GLAM-WIKI 2009 report

(for the event itself see https://wikimedia.org.au/wiki/GLAM-WIKI and for the recommendations see GLAM-WIKI Recommendations)

Tim Starling on the GLAM-WIKI 2009 conference, from foundation-l:

I thought I'd better write up a report about the conference I went to last week, to justify the time I spent there. I'll give some general observations followed by some technical ones.

GLAM-WIKI was a two-day conference billed as a meeting between Australia's GLAM sector (galleries, libraries, archives and museums) and Wikimedians. GLAM representatives outnumbered Wikimedians, but we had enough people there to make sure our point of view was heard both inside and outside of the formal program. Many of the talks were from people in the GLAM sector who were already converted to our way of thinking, and who endeavoured to convert the rest of the GLAM audience by speaking in their language.

The GLAM representatives were generally very receptive. When dissenting questions came up, they were often answered in our favour by another GLAM representative. I asked one of the delegates about this favourable mood, and he said that the delegates were generally self-selected people who had a favourable opinion of Wikimedia and free content, and that the skeptics did not attend. However, the discussions had at the conference would provide valuable ammunition against those skeptics back in the office.

As far as I know, only one speaker expressed a completely contrary opinion to the general mood of the conference, and that was Ian MacDonald of the Australian Copyright Council. He said, in essence, that institutions need to prevent reuse or modification of the content they hold in order to preserve its purity, which risks sullied by the cumulative distortions of the general public. This was passionately countered by Jessica Coates during question time, with some success judging by nearby whisperings. MacDonald also warned the audience about evil Wikimedians like the one who "hacked into" the NPG (UK) website and stole a million pounds worth of images. The factual errors in this statement were briefly addressed during question time.

I tried to get a feeling for what sort of hard drive capacity we would need if the institutions in the room decided they wanted to share large amounts of content with us. Many of them have tens or hundreds of terabytes of data storage, in tape and hard drives. However, the bulk of this is in restoration-quality images (e.g. TIFFs tens of thousands of pixels wide), which they would not be willing to share with us even if we wanted them. Liam Wyatt proposed as a business model or compromise with management, the idea of sharing images of a 1000-2000 pixel width and charging a fee for access to the full resolution images. That seems like the most likely arrangement, and if so, it wouldn't need a significant change to our current capacity planning for file storage.

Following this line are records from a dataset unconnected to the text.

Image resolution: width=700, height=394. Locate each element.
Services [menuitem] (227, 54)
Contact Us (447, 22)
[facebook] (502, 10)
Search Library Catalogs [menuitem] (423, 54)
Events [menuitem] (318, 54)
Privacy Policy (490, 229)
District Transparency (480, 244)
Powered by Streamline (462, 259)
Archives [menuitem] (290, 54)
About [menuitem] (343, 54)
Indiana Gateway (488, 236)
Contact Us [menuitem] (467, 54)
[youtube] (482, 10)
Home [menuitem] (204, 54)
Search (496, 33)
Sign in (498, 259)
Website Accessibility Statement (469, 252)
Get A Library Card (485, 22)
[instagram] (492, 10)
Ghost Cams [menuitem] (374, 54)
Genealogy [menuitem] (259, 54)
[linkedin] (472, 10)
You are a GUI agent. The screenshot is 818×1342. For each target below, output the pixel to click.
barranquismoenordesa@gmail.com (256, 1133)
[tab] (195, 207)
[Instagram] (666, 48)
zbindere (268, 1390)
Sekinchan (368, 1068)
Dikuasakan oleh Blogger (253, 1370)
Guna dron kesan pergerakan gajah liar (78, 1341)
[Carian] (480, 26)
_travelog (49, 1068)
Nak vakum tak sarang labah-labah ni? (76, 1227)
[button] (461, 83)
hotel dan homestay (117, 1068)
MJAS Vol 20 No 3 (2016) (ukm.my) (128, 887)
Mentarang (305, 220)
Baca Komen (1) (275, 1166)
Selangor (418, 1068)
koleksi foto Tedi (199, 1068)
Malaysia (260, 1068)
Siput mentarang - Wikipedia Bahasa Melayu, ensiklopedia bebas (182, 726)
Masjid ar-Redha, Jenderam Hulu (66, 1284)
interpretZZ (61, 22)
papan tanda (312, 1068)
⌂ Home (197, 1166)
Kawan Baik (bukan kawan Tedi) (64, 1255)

A GLAM delegate expressed an opinion in question time that they would be reluctant to have us mirror their collection, since they've spent a large amount of money setting up their data storage, so mirroring would seem like a waste. Brianna Laugher was receptive to the idea of having Wikimedia projects hotlink or cache images from galleries. I kept quiet, the significant technical challenges with that approach were not discussed.

There is a need for bulk upload tools to be better advertised and more readily accessible. One of the institutions reported paying students to upload hundreds of photos to commons via the usual web-based UI, but found it to be too time-consuming and expensive to consider on a large scale.

Special:BookSources came up a couple of times. The libraries would love to see software improvements, such as geolocation giving the ability to present the nearest few libraries at the top of the page, without the user having to click on the world map. Liam mentioned the geolocation projects based on detecting nearby 802.11 access points. I think MaxMind's GeoIP City would be a better as a software development starting point.

Delegates from the National Library of Australia reported that they have an ongoing project to collate collection metadata from all libraries in Australia. It may be possible to replicate this data to Wikimedia servers, or otherwise make it available. This would enable a feature whereby the user is told which libraries have the book being searched for, in the requested edition or a different edition. It may even be possible to report whether the book is on the shelf or not.